What you have to do – From the line that contains "At what coordinates should I click to accomplish: Click" down to the last line of the data below, restate every line word for word, skipping any images.

--- Input material ---

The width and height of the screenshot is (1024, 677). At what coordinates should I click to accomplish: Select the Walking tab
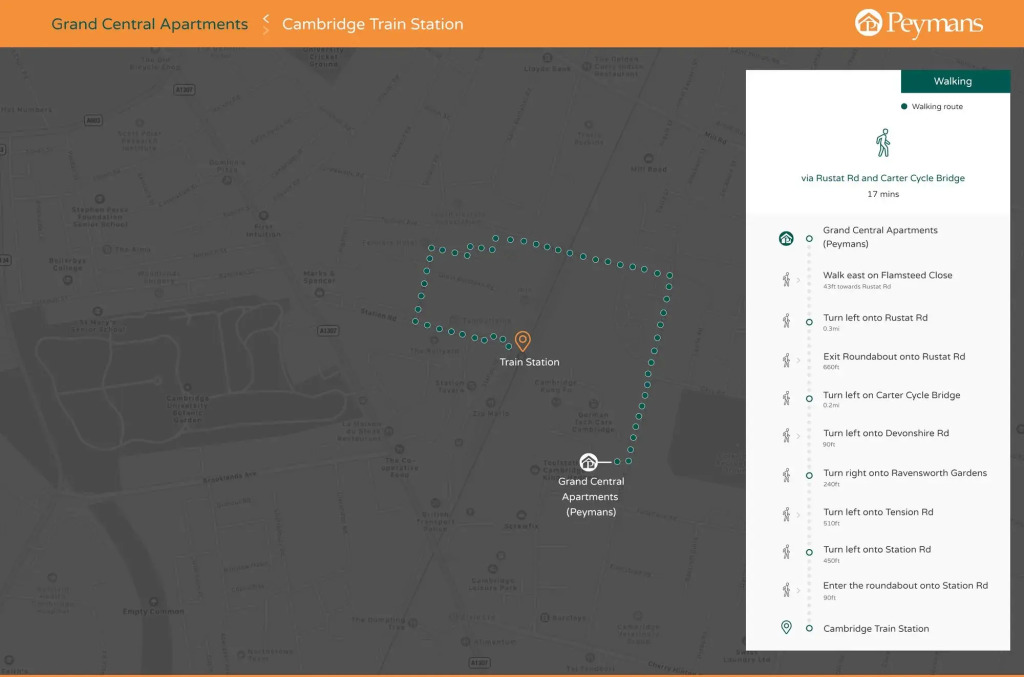[954, 81]
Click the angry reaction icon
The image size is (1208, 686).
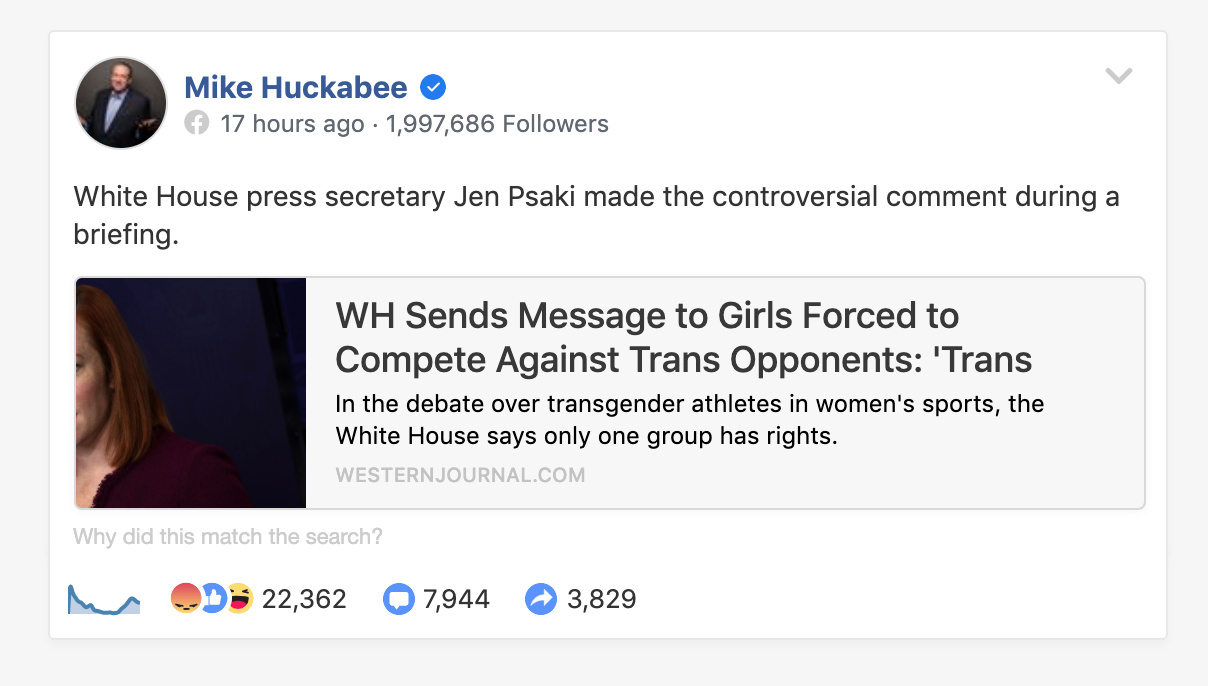pos(185,597)
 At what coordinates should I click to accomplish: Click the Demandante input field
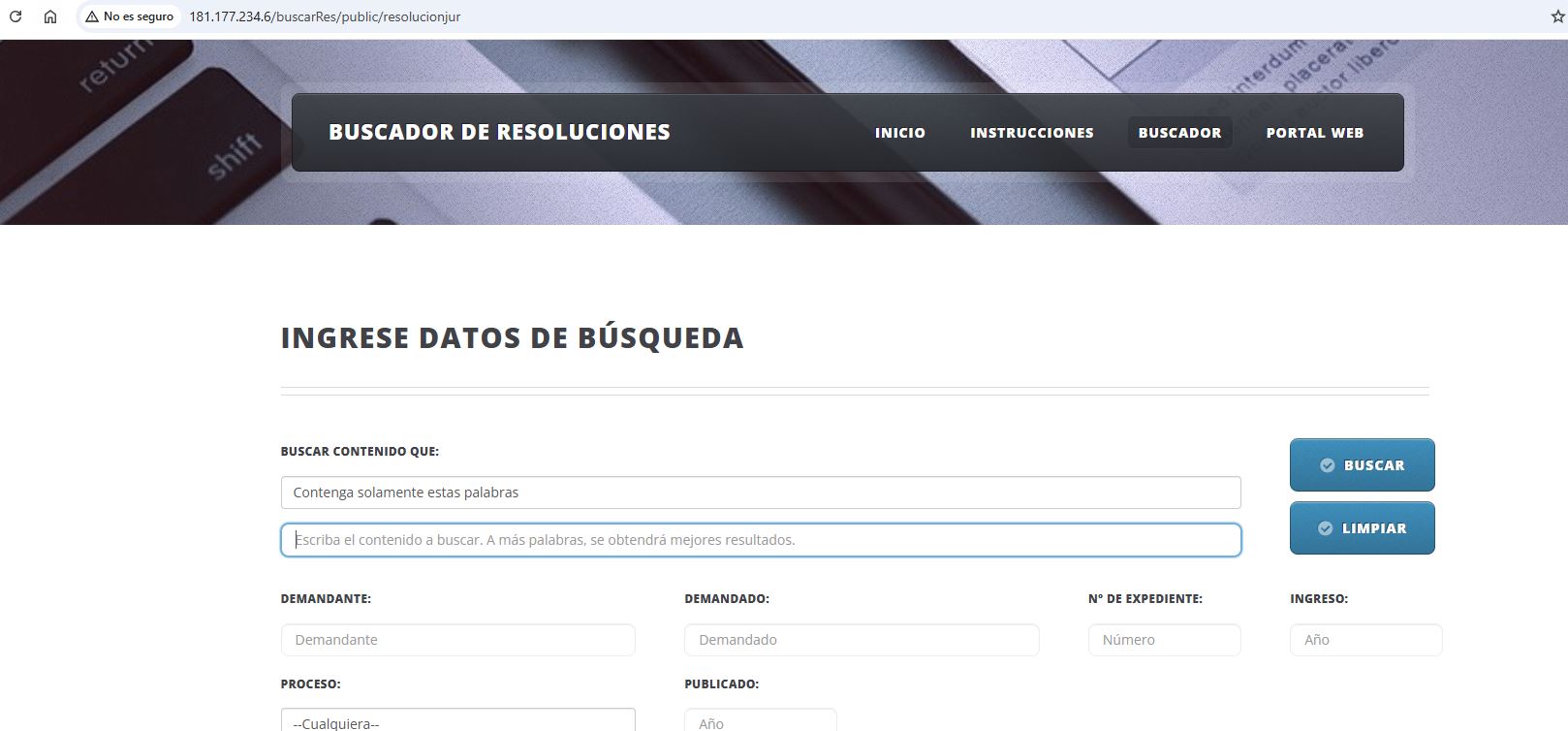point(457,640)
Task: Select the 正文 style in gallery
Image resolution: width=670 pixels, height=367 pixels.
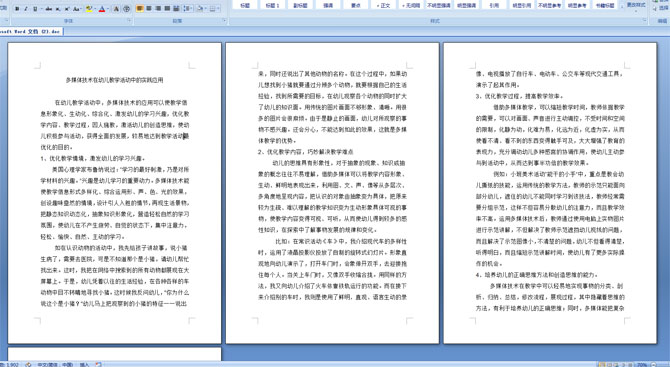Action: pos(383,5)
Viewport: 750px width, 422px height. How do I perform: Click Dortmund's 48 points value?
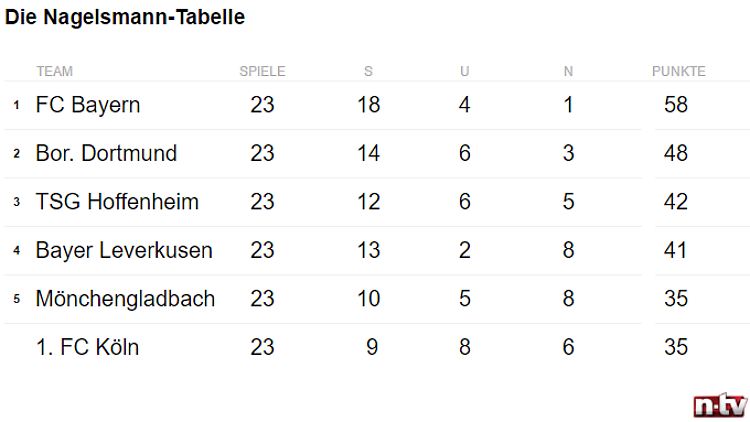(x=676, y=153)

---

Exercise result –
 At what coordinates should I click to accomplish: Click the Demandante input field
point(457,640)
Task: Select the 正文 style in gallery
Image resolution: width=670 pixels, height=367 pixels.
Action: pos(383,5)
Viewport: 750px width, 422px height. How do I perform: Click Dortmund's 48 points value?
(x=676, y=153)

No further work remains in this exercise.